The Biden administration has reached an agreement with the Mexican government to restart the Trump border initiative that required all asylum-seekers be sent back to Mexico while their claims were processed.
The Mexican and U.S. officials struck a deal re-implementing the Migrant Protection Protocols program, also known as “Remain in Mexico,” United States officials announced this week. The Biden administration had been forced to use the Remain in Mexico plan by a Supreme Court order from earlier in the year.
The Departments of Justice, State and Homeland Security outlined their plan to resume the program, confirming that the Mexican government had agreed to take back migrants that were returned under MPP. Both governments will work out the details of the deal before resuming the program on December 6 at seven ports of entry: Calexico and San Diego in California; Nogales in Arizona; and Eagle Pass, Laredo, El Paso, and Brownsville in Texas.
Pres. Joe Biden had initially attempted to end the program, which former President Donald Trump had claimed defused the border crisis before he left office, on humanitarian grounds.
The Biden administration had revised MPP to make sure all who were returned to Mexico have their cases resolved in six months and aren’t waiting indefinitely, as some of the 60,000 that were returned under Trump had been. It also requires asylum-seekers to have “secure access to, and communicate with, counsel during and before non-refoulement immigration court hearings and interviews” and requires more information on the legal process be given to asylum-seekers, so they understand the process better. Coronavirus vaccines will also be offered to Asylum-seekers.
Single families and adults are expected to be put into the program if they’re not able to be immediately returned to Mexico under a separate United States initiative known as Title 42.
Mexico agreed, as they did before, to accept Spanish speakers, which might mean Haitian migrants, many of whom come from South America.
The elderly, individuals with mental or physical disabilities, and people who identify as gay, bisexual, transgender or lesbian will be exempt from being returned under MPP because they have the highest risk of discrimination or abuse if sent back to Mexico.

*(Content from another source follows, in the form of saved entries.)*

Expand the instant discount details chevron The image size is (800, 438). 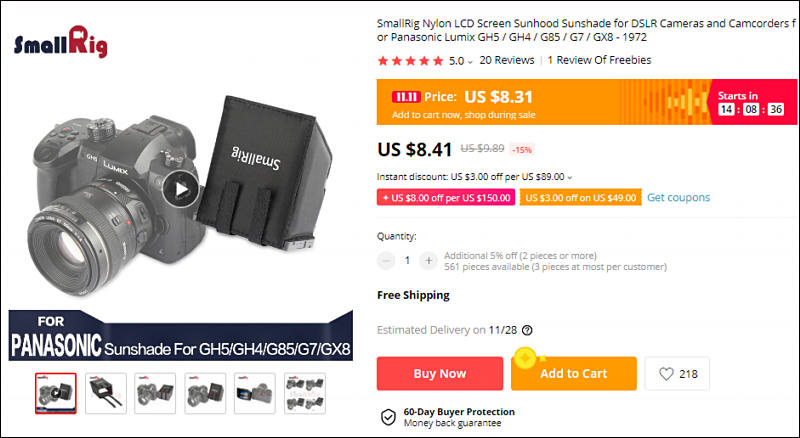tap(570, 178)
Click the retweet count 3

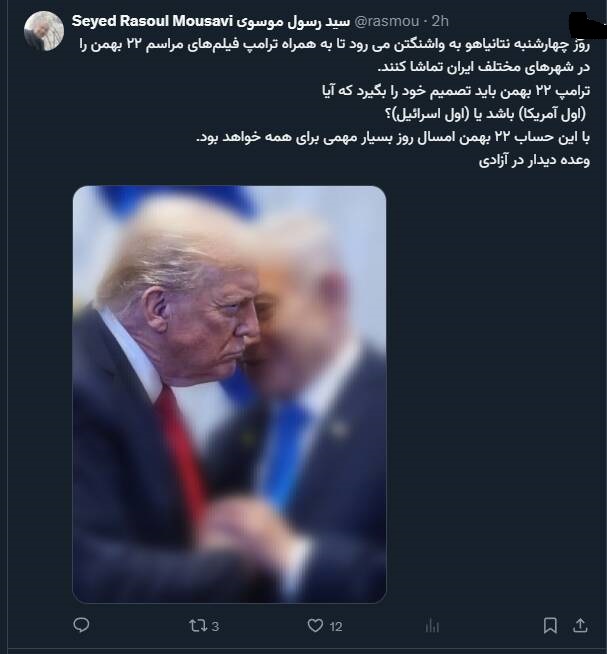pos(215,626)
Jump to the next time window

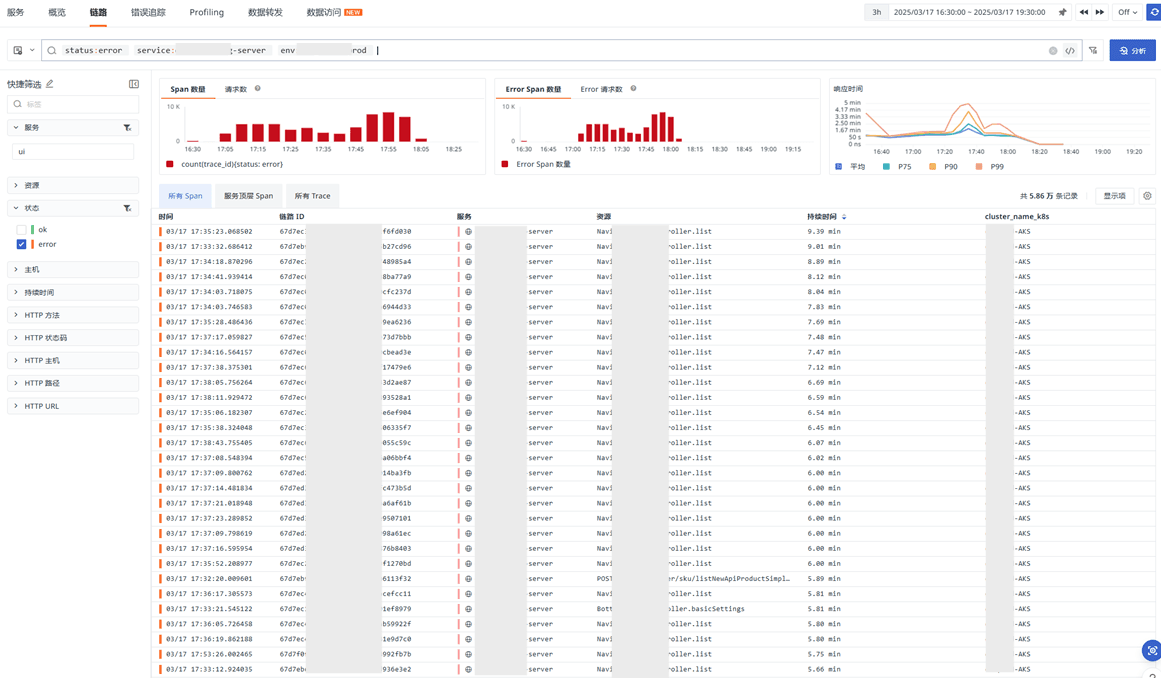tap(1100, 12)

Joe Biden suspended the Remain in Mexico policy shortly after taking office and originally attempted to end it back in June but was successfully sued by Missouri and Texas to reinstate it and lost his appeal to the Supreme Court. The Biden administration has been in the process of resuming the program to fulfill the court order while it works to put an end to it in a way that could withstand another legal challenge.

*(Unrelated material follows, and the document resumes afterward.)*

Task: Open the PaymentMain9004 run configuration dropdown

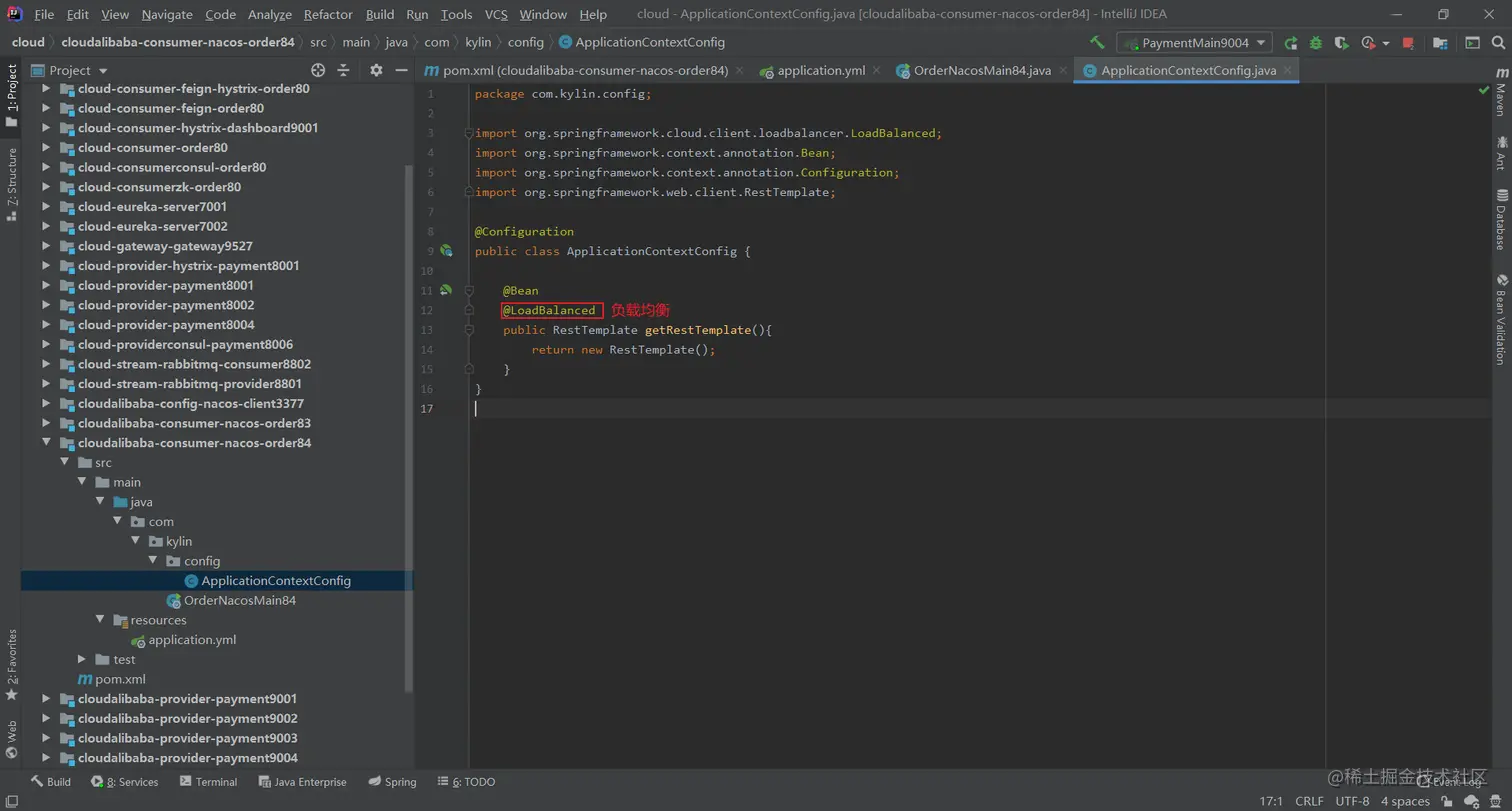Action: (x=1195, y=43)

The move to resume the program follows the Biden administration’s second attempt to gut it in Oct. The DHS released a memo to agency heads on October 29 stating its plans to try again at suspending MPP on the basis it imposed “significant and unjustifiable human costs on the people who were exposed to danger while waiting in Mexico.”
Although the Biden administration had previously said this restart is not meant to be permanent, the move might face legal action.